[Task instructions]
Omitting all images, set down every line below exactly as it appears.

[Working data]
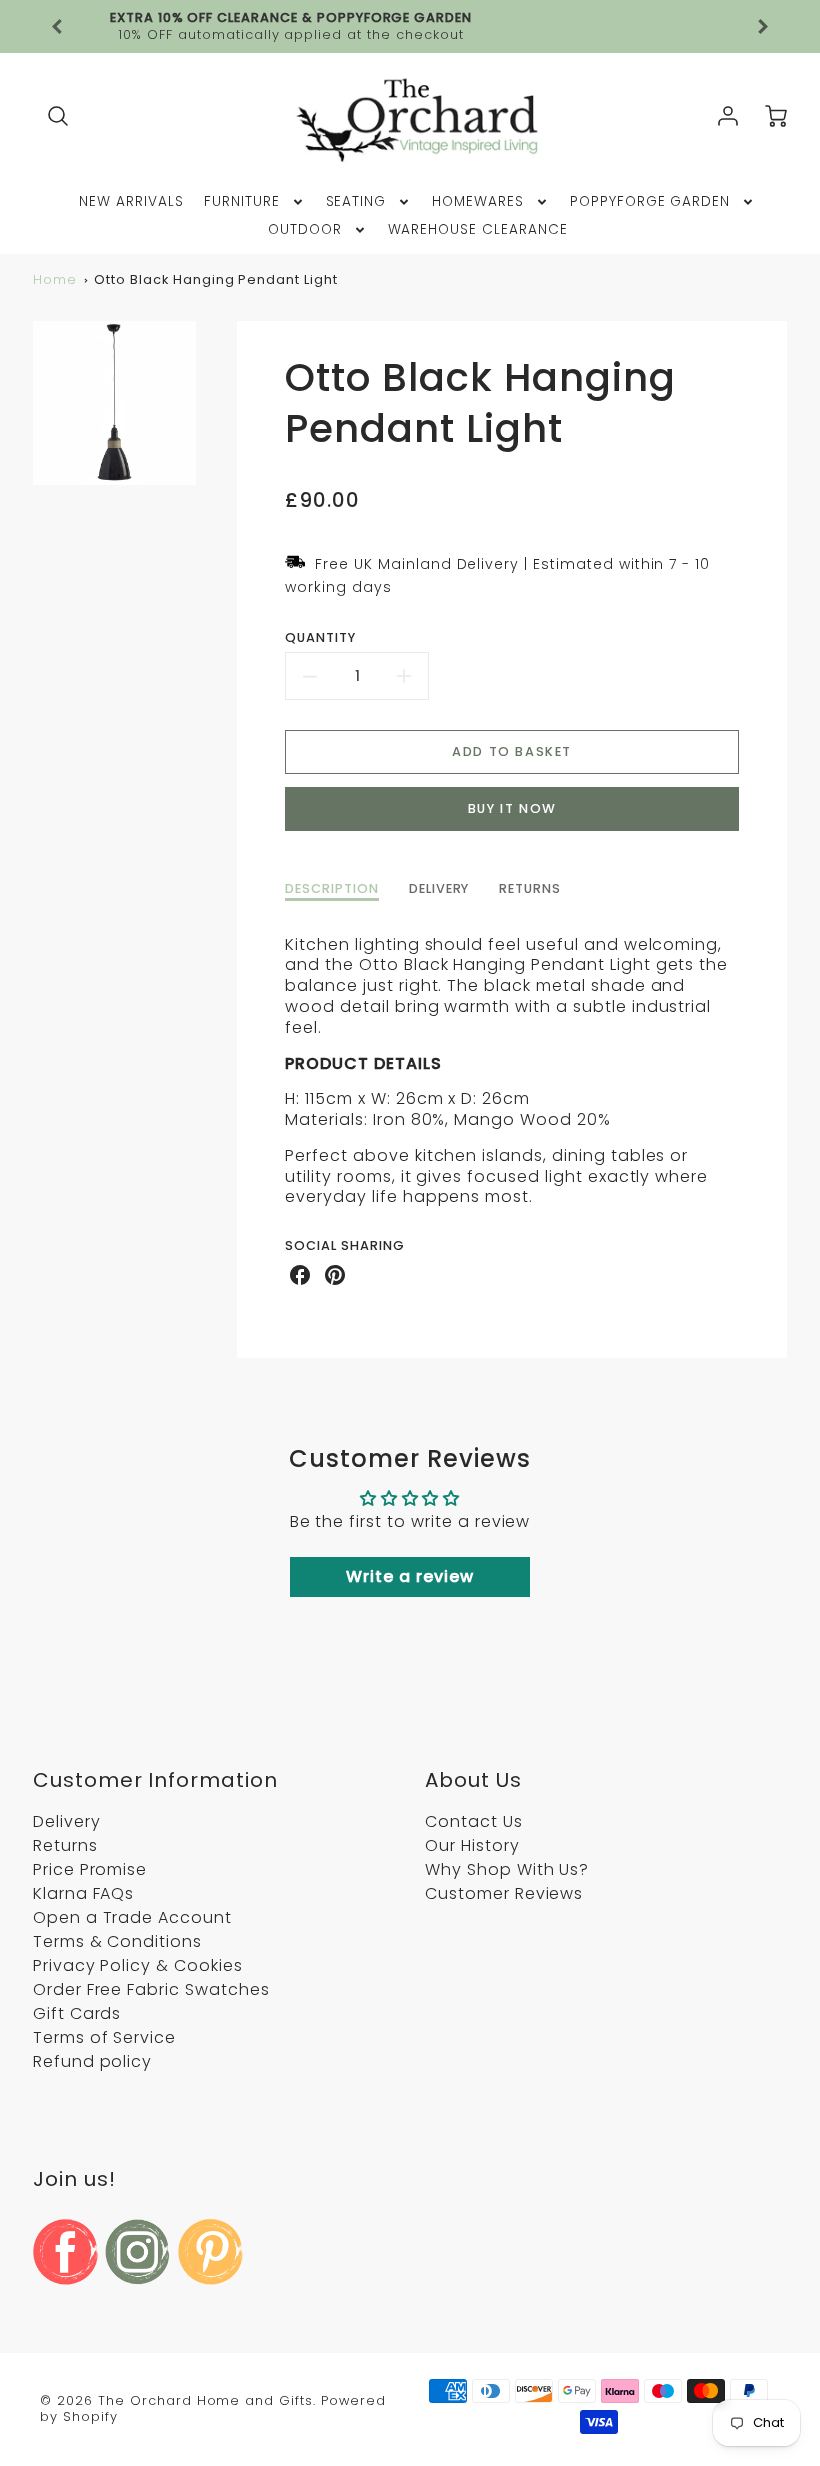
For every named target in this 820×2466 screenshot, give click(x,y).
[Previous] (58, 27)
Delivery (67, 1821)
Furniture (242, 202)
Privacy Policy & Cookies (138, 1965)
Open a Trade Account (132, 1917)
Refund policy (92, 2061)
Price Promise (90, 1869)
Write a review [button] (409, 1576)
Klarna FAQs (84, 1893)
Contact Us (474, 1821)
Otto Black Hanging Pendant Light (216, 279)
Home (55, 279)
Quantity (320, 638)
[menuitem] (131, 202)
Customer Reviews (504, 1893)
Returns (65, 1845)
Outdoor (305, 230)
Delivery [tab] (439, 889)
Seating (356, 202)
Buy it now (512, 808)
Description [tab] (332, 889)
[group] (410, 26)
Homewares (478, 202)
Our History (472, 1845)
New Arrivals (131, 202)
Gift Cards (77, 2013)
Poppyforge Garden (650, 202)
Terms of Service (104, 2037)
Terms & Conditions (117, 1941)
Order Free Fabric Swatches (151, 1989)
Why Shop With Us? (507, 1869)
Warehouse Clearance (478, 230)
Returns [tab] (530, 889)
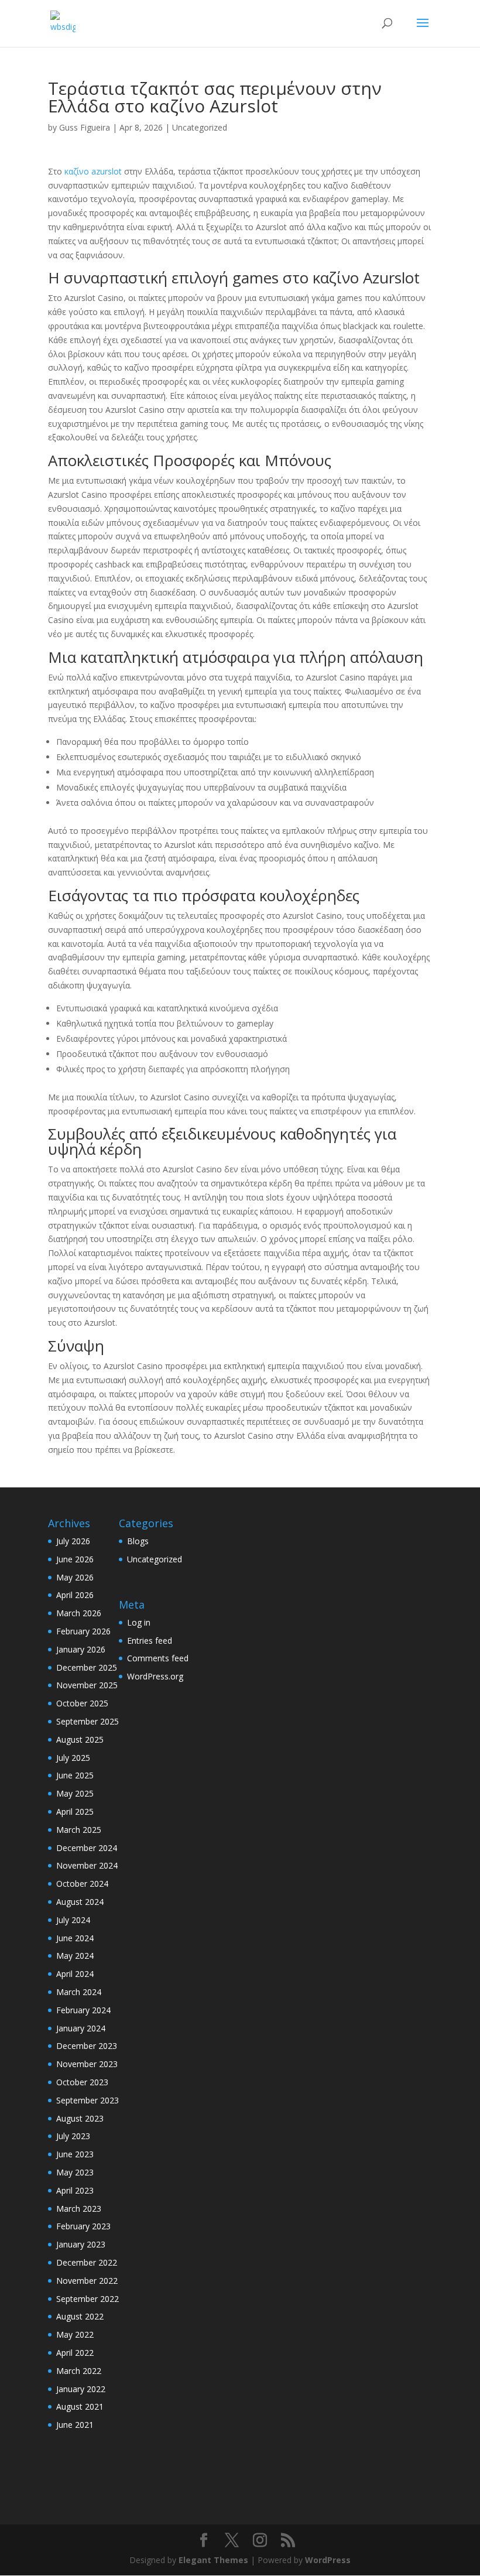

[Answer]
For every named target in this 820×2466 screenshot, give click(x,y).
[Previous] (58, 27)
Delivery (67, 1821)
Furniture (242, 202)
Privacy Policy & Cookies (138, 1965)
Open a Trade Account (132, 1917)
Refund policy (92, 2061)
Price Promise (90, 1869)
Write a review [button] (409, 1576)
Klarna FAQs (84, 1893)
Contact Us (474, 1821)
Otto Black Hanging Pendant Light (216, 279)
Home (55, 279)
Quantity (320, 638)
[menuitem] (131, 202)
Customer Reviews (504, 1893)
Returns (65, 1845)
Outdoor (305, 230)
Delivery [tab] (439, 889)
Seating (356, 202)
Buy it now (512, 808)
Description [tab] (332, 889)
[group] (410, 26)
Homewares (478, 202)
Our History (472, 1845)
New Arrivals (131, 202)
Gift Cards (77, 2013)
Poppyforge Garden (650, 202)
Terms of Service (104, 2037)
Terms & Conditions (117, 1941)
Order Free Fabric Swatches (151, 1989)
Why Shop With Us? (507, 1869)
Warehouse Clearance (478, 230)
Returns [tab] (530, 889)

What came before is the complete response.